Militarizmin “yerli ve milli” türevi, her zaman erkeklik üzerine kuruludur. “Her Türk asker doğar!” lafı da, farklı dönemlerdeki yasalar da, hep erkekler için üretilmiştir. Bu, toplumun yarısının askerlikten bağışık tutulması anlamına geldiği için ilk bakışta olumlu gibi algılanabilir. Oysa, temelde yatan kaba saba ayrımcılıktır. Medyada, “Yeni askerlik sisteminde herkes askerlik yapacak!” diye yazıldığında, aslında kadınlar yok sayılmaktadır.
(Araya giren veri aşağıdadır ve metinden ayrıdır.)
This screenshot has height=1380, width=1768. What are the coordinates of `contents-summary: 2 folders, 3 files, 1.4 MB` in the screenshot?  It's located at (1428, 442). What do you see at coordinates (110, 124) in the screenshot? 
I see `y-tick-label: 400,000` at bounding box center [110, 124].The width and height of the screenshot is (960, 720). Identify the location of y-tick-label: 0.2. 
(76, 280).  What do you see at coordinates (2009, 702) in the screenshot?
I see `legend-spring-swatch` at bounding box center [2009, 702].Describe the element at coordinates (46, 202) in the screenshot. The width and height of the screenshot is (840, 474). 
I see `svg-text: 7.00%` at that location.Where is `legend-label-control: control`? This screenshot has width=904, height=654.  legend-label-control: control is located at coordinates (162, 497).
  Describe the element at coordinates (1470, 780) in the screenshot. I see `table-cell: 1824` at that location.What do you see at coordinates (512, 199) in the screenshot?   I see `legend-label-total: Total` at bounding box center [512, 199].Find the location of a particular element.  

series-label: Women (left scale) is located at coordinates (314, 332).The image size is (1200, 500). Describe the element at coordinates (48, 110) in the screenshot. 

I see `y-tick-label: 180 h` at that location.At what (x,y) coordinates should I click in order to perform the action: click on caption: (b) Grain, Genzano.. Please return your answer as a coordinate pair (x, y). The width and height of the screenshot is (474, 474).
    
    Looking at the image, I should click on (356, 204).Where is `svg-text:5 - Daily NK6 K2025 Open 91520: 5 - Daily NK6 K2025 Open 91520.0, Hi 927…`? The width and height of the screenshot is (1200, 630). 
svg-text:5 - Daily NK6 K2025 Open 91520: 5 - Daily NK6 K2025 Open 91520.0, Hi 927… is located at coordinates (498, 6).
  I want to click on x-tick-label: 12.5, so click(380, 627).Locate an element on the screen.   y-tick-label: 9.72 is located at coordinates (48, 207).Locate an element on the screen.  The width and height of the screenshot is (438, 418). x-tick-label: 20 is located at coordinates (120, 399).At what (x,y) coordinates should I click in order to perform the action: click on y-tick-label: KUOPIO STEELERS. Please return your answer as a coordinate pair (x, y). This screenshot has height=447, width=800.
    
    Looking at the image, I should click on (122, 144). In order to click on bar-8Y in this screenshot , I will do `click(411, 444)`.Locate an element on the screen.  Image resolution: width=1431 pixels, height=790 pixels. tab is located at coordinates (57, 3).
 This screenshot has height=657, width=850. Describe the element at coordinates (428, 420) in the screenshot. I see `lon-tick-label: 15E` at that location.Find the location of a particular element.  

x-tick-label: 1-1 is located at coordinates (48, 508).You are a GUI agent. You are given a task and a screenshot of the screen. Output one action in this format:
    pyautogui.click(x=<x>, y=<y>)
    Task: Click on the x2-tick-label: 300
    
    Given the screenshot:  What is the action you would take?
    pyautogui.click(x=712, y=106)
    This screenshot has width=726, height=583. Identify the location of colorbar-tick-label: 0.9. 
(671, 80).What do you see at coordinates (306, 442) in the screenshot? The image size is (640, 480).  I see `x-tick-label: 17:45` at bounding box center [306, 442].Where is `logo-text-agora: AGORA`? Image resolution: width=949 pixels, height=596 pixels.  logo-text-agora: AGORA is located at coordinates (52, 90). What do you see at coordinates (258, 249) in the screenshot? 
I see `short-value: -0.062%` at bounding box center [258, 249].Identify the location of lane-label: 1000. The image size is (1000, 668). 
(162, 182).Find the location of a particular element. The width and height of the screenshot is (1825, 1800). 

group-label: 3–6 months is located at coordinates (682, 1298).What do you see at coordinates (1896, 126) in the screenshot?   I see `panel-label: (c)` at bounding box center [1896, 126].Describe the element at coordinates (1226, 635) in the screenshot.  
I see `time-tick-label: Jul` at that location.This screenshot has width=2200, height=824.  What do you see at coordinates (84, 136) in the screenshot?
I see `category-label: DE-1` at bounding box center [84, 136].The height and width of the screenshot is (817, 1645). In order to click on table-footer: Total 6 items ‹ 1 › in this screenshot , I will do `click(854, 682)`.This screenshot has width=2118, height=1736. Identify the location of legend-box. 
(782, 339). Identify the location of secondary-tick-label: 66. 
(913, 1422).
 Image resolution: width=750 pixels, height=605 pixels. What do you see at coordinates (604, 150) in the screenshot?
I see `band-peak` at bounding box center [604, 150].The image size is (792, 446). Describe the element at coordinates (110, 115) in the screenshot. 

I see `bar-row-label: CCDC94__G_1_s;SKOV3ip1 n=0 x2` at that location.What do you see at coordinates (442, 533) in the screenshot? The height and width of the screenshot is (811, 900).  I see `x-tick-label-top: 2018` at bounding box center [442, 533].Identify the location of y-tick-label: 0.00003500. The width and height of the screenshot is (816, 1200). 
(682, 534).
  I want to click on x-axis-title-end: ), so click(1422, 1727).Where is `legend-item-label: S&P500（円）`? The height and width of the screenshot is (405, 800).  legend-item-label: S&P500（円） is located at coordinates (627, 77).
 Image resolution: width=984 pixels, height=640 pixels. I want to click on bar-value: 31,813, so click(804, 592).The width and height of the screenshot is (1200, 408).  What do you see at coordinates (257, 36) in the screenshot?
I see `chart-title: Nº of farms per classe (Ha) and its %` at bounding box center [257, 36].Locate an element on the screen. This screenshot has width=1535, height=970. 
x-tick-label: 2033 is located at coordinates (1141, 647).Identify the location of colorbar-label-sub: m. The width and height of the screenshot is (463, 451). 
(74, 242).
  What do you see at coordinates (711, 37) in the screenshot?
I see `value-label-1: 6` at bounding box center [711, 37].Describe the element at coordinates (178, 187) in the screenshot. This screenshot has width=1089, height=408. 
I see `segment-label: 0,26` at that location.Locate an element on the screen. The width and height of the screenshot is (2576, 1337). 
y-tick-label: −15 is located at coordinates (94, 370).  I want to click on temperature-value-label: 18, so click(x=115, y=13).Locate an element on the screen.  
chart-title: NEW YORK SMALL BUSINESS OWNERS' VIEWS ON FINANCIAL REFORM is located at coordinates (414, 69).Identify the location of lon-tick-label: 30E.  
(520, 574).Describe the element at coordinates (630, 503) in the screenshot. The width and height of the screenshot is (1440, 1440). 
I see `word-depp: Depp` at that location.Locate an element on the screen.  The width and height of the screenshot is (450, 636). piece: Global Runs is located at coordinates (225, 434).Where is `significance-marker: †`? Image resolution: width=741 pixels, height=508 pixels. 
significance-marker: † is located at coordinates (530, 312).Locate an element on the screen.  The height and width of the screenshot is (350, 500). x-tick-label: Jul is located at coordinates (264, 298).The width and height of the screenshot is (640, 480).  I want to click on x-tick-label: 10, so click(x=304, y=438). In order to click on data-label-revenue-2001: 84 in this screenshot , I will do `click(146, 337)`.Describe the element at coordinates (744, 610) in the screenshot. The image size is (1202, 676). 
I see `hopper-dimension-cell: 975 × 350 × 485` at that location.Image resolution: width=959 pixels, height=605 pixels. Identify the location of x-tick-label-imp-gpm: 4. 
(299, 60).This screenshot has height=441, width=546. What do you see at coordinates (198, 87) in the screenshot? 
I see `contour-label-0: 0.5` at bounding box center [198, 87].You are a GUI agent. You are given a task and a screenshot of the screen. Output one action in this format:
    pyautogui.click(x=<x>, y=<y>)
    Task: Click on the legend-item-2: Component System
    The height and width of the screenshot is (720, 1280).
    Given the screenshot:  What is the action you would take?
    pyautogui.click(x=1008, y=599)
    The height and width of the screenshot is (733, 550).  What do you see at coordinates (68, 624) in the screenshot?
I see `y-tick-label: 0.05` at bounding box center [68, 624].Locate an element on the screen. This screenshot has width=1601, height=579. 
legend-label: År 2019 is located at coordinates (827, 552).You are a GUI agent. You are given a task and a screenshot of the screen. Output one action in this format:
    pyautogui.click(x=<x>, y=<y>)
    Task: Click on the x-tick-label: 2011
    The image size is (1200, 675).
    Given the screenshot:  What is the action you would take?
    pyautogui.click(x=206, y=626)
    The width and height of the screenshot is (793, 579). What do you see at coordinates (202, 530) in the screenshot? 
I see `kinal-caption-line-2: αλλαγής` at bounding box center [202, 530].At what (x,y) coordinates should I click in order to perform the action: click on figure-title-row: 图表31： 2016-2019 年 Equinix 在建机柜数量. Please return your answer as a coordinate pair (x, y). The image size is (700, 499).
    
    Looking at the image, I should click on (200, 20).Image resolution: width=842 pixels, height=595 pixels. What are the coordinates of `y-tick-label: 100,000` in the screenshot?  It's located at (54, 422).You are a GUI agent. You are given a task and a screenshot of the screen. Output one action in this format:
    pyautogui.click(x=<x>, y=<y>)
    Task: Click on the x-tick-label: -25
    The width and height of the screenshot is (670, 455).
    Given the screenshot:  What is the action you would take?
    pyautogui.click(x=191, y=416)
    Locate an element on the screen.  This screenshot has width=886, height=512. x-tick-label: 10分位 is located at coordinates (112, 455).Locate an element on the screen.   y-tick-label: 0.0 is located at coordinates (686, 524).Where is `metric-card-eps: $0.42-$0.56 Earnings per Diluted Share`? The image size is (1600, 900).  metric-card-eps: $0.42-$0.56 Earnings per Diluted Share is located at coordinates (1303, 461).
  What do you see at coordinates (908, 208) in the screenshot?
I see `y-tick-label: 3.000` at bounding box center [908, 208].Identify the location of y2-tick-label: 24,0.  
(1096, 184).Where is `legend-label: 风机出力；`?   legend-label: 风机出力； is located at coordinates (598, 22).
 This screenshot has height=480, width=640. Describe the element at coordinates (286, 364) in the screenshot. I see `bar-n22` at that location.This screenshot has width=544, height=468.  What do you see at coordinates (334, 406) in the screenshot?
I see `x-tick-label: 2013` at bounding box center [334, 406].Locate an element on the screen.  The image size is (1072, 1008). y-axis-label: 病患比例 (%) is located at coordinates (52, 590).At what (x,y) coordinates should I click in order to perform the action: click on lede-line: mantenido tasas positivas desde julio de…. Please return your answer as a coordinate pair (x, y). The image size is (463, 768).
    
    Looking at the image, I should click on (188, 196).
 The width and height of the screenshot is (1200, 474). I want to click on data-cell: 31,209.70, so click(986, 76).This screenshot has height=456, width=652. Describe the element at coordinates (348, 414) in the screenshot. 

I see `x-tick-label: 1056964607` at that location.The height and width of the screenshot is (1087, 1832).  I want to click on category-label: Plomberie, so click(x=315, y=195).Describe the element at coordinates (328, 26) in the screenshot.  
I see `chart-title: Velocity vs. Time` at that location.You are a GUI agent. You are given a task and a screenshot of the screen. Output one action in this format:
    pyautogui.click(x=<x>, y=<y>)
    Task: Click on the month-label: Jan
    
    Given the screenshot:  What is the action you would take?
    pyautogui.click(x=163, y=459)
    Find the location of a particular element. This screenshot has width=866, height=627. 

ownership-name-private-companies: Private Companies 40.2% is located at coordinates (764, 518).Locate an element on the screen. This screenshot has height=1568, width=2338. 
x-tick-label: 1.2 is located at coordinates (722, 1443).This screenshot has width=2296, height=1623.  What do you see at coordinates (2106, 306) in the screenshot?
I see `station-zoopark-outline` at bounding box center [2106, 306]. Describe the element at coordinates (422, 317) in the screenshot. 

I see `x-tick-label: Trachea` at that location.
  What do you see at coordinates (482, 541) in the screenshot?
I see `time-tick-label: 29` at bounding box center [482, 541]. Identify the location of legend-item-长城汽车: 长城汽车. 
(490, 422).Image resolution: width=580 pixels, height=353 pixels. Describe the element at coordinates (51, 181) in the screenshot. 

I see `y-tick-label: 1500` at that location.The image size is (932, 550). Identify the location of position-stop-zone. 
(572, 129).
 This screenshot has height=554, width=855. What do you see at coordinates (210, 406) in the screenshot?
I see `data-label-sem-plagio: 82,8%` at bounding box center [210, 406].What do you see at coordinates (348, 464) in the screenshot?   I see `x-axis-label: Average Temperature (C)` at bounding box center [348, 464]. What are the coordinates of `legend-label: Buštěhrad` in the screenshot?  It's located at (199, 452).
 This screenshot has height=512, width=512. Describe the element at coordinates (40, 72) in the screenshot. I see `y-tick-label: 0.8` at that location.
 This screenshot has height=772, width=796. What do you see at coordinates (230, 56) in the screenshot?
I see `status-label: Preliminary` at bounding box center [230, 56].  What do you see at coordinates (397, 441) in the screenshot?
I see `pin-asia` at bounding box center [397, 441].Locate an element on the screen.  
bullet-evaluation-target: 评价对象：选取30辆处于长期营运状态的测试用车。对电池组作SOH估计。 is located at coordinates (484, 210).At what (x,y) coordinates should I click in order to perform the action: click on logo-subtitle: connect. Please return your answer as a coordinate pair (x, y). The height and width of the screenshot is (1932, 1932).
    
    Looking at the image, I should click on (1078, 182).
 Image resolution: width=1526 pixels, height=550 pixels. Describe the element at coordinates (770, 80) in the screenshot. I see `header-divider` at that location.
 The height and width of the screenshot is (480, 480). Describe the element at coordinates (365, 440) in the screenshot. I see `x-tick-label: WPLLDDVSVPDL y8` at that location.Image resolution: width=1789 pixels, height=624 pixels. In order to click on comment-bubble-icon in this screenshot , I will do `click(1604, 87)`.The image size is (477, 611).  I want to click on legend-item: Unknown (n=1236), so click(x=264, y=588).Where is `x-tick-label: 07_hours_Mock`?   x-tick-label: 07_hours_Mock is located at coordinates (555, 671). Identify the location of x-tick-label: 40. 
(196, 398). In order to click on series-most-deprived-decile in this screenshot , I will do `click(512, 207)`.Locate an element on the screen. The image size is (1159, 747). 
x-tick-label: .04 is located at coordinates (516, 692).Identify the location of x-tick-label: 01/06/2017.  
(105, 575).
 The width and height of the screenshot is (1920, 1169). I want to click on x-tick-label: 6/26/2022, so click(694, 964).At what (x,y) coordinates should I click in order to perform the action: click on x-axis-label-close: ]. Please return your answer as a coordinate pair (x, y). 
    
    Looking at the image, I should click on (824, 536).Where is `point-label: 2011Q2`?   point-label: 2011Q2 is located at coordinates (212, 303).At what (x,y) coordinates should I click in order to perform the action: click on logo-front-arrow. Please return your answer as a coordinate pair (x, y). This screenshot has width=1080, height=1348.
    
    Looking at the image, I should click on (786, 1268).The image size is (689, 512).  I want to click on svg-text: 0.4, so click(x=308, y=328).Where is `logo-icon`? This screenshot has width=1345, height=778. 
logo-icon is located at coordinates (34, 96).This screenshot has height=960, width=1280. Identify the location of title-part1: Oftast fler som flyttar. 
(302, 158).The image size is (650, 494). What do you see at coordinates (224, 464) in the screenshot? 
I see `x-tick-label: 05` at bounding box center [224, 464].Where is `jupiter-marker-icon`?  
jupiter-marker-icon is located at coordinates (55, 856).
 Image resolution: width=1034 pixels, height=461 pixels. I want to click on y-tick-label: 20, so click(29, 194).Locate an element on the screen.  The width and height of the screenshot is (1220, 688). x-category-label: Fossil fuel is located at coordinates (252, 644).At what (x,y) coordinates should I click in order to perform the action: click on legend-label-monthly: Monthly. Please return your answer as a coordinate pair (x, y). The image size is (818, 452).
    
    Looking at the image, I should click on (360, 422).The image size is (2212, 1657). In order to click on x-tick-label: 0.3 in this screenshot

Bakan açıklama yaparken kadınları göz ardı ettiğinin farkında bile değildir çünkü militarizm kafaları sığ düşünmeye iter.
Daha uzatmaya gerek yok. Bugün rejim tarafından üretilen ve pazarlanan “yerli ve milli” militarizm, topluma dayatılan savaş politikalarının sürmesi içindir. “Tek dil, tek din, tek bayrak” ile, sonra “tek adam” ile kuşatılan topluma bir kez daha erkek egemenliği, yıkım, ölüm ve acı yutturulmak istenmektedir. Çocukların, gençlerin ve toplumun bir geleceği olabilmesi için, bütün bu dayatmaların artık yıkılması ve barışın kurulması gerekmektedir.